These are the numbers by which the metaphysic
arithmeticians compute. These are the grand calculations on which a
philosophical public credit is founded in France. They cannot raise
supplies; but they can raise mobs. Let them rejoice in the applauses of
the club at Dundee for their wisdom and patriotism in having thus
applied the plunder of the citizens to the service of the state. I hear
of no address upon this subject from the directors of the Bank of
England,--though their approbation would be of a _little_ more weight in
the scale of credit than that of the club at Dundee. But to do justice
to the club, I believe the gentlemen who compose it to be wiser than
they appear,--that they will be less liberal of their money than of
their addresses, and that they would not give a dog's ear of their most
rumpled and ragged Scotch paper for twenty of your fairest assignats.

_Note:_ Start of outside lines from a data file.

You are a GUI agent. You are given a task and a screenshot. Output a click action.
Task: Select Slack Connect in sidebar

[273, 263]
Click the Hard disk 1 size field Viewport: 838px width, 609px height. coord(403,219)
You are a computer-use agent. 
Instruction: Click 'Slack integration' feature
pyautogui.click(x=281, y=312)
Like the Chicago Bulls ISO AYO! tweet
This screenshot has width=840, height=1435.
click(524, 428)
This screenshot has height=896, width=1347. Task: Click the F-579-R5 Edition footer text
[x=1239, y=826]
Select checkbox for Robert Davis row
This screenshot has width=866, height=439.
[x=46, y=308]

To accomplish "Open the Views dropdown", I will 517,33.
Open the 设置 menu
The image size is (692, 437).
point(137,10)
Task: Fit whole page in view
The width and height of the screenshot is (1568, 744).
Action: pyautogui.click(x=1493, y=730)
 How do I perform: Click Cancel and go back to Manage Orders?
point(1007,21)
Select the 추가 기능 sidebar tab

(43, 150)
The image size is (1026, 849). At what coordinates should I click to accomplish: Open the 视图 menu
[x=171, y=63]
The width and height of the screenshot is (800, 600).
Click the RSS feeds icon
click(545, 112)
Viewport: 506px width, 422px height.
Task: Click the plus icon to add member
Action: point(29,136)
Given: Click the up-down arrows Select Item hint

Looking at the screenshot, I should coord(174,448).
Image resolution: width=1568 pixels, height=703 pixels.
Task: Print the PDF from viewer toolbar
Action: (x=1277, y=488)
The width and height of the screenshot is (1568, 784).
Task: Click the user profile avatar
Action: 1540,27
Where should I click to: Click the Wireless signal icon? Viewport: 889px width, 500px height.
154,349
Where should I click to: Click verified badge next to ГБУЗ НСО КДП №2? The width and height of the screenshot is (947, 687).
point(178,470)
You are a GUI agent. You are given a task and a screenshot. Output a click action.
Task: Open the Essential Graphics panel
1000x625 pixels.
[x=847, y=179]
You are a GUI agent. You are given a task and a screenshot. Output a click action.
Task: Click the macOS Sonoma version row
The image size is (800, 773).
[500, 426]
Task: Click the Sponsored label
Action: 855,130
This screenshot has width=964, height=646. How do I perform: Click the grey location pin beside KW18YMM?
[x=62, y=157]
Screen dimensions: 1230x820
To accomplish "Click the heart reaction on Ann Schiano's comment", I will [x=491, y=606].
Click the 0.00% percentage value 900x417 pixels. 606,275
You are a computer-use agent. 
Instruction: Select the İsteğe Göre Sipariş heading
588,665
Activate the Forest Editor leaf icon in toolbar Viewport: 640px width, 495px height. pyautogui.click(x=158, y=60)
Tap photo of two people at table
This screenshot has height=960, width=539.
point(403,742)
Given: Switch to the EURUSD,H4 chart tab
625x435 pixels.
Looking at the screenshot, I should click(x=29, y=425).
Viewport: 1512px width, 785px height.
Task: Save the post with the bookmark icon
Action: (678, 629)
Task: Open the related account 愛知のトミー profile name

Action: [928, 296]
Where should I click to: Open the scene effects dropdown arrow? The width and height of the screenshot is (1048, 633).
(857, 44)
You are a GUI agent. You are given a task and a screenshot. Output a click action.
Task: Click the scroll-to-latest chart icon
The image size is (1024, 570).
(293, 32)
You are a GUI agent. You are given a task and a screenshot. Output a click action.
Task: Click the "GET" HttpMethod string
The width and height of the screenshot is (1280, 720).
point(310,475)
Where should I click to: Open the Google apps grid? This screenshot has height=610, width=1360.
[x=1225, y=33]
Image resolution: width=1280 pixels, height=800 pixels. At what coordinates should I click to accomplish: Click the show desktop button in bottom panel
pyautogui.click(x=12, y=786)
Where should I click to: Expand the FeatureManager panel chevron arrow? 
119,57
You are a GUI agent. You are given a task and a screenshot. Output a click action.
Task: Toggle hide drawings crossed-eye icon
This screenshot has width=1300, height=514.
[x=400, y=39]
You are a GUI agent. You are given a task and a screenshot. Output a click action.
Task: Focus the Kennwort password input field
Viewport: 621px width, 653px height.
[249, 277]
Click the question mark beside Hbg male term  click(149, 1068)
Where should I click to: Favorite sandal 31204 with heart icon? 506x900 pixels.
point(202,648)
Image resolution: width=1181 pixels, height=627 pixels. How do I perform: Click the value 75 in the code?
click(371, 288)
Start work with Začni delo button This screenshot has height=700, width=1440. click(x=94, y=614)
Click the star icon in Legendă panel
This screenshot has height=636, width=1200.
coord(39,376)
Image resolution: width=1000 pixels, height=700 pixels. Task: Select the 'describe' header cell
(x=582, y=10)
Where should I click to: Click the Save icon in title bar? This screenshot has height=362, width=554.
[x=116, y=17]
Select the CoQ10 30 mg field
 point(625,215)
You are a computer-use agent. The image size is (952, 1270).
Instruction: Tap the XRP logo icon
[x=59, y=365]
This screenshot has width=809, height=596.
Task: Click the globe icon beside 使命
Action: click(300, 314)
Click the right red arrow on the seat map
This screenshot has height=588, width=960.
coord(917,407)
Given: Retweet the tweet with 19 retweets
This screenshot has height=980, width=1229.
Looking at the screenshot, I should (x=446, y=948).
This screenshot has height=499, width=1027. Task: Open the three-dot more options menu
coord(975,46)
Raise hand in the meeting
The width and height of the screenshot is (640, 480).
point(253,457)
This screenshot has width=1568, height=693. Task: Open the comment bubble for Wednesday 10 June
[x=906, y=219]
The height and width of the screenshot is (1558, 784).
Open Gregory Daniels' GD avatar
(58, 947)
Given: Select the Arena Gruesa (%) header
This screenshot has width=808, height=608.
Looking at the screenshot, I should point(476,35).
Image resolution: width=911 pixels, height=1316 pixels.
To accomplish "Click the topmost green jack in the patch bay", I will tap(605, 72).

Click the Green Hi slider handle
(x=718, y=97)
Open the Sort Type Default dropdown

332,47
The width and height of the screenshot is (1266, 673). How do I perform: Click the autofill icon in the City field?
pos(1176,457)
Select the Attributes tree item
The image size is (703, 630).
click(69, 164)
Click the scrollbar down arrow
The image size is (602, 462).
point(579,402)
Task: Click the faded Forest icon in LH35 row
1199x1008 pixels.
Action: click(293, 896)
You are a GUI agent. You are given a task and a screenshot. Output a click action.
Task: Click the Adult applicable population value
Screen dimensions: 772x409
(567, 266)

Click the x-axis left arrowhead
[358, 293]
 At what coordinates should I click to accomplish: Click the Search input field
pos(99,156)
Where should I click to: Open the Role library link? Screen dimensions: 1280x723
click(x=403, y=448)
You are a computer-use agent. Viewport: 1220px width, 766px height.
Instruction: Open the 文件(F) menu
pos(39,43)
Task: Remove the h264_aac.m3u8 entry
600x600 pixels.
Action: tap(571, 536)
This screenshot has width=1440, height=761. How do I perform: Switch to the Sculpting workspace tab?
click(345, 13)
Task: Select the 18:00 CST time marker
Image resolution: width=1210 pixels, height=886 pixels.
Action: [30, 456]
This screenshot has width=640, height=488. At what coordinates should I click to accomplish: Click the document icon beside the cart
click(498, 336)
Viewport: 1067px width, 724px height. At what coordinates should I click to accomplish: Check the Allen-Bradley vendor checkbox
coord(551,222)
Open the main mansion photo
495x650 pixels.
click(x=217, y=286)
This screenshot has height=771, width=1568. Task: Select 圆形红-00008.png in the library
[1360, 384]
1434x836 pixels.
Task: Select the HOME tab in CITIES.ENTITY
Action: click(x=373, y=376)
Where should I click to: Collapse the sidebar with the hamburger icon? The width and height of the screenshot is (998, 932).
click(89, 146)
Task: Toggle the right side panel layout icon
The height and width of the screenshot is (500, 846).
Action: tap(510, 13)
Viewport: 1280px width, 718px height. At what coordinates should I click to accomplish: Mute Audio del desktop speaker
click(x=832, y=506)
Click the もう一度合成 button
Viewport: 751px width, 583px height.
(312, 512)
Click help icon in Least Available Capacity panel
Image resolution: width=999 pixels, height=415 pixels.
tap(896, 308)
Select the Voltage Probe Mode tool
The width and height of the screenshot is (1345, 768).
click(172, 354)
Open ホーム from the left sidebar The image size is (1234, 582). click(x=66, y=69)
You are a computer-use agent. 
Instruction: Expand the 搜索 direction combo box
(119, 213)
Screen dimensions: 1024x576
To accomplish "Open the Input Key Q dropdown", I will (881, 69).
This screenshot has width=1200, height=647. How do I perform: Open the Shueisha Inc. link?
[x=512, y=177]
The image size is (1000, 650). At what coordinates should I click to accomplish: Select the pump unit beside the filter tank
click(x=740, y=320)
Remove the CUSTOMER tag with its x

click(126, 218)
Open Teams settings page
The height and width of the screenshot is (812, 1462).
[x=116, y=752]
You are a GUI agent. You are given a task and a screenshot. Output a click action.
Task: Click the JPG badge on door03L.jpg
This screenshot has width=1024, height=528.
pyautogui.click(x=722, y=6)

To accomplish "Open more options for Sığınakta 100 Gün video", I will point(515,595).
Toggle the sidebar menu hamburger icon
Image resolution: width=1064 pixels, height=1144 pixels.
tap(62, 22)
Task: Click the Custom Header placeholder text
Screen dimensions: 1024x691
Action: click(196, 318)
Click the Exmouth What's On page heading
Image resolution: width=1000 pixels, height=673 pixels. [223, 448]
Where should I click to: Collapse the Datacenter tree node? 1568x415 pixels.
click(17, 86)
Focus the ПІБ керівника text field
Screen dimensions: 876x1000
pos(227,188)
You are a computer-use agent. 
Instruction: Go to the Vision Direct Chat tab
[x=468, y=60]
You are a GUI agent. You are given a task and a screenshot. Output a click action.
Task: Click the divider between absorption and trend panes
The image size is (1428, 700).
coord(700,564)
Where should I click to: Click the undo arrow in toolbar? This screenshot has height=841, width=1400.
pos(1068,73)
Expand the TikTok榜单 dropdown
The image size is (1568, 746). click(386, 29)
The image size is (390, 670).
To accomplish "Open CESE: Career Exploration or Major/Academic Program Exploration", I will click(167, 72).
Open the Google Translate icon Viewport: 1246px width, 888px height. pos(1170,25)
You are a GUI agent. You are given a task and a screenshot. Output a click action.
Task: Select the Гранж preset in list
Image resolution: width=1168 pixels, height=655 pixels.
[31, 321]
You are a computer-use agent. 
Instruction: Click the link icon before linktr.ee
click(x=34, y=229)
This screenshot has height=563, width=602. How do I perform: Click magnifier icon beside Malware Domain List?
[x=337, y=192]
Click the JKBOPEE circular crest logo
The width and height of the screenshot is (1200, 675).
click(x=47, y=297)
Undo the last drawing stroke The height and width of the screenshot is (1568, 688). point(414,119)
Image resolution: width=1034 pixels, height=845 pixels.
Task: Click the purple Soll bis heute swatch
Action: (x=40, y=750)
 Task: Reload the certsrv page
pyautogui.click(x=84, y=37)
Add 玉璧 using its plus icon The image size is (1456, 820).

Early in this year the Assembly issued paper to the amount of sixteen
millions sterling. What must have been the state into which the Assembly
has brought your affairs, that the relief afforded by so vast a supply
has been hardly perceptible? This paper also felt an almost immediate
depreciation of five per cent, which in a little time came to about
seven. The effect of these assignats on the receipt of the revenue is
remarkable. M. Necker found that the collectors of the revenue, who
received in coin, paid the treasury in assignats.